IL Y A 30 ANS, LES RADIOS PIRATES SORTAIENT DE LA CLANDESTINITÉ. EXEMPLE AVEC RADIO NOVA, ÉTERNELLE EXCEPTION CULTURELLE DE LA BANDE FM FRANÇAISE.

« Vous avez de la chance, je suis de bonne humeur », balance Fadia Dimerdji, mi-sérieuse, mi-goguenarde. Sur la porte vitrée du bureau, une image du Persepolis de Marjane Satrapi: 3 jeunes Iraniennes voilées, dont l’une porte un t-shirt  » Punk’s not dead! » (sic). On est bien chez Nova…

Trente ans que ça dure. Née en 81, la station française reste une anomalie sur la bande FM, un lieu à part, volontiers branchée, toujours curieuse.
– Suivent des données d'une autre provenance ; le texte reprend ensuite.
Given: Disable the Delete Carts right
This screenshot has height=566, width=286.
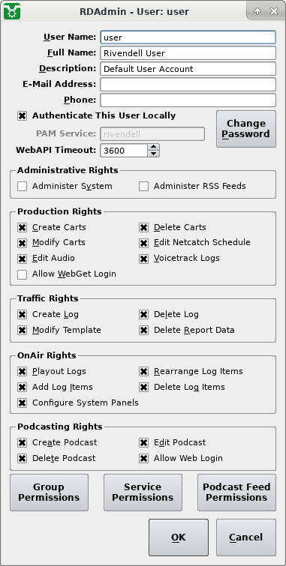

L’une des premières à avoir pu profiter de la libération des ondes permise par l’arrivée de la gauche au pouvoir. L’une des seules aussi à avoir su préserver en grande partie l’esprit originel des radios libres, ex-pirates. Soit un mélange de culot, de militantisme, d’idéalisme et de flamboyance. L’été dernier, la radio s’est encore amusée à organiser des free parties: une camionnette qui roule à travers Paris, avec, à son bord, une sono pour lancer la fête dans le premier endroit venu. La police arrive? Pas de souci, la fête se déplace ailleurs…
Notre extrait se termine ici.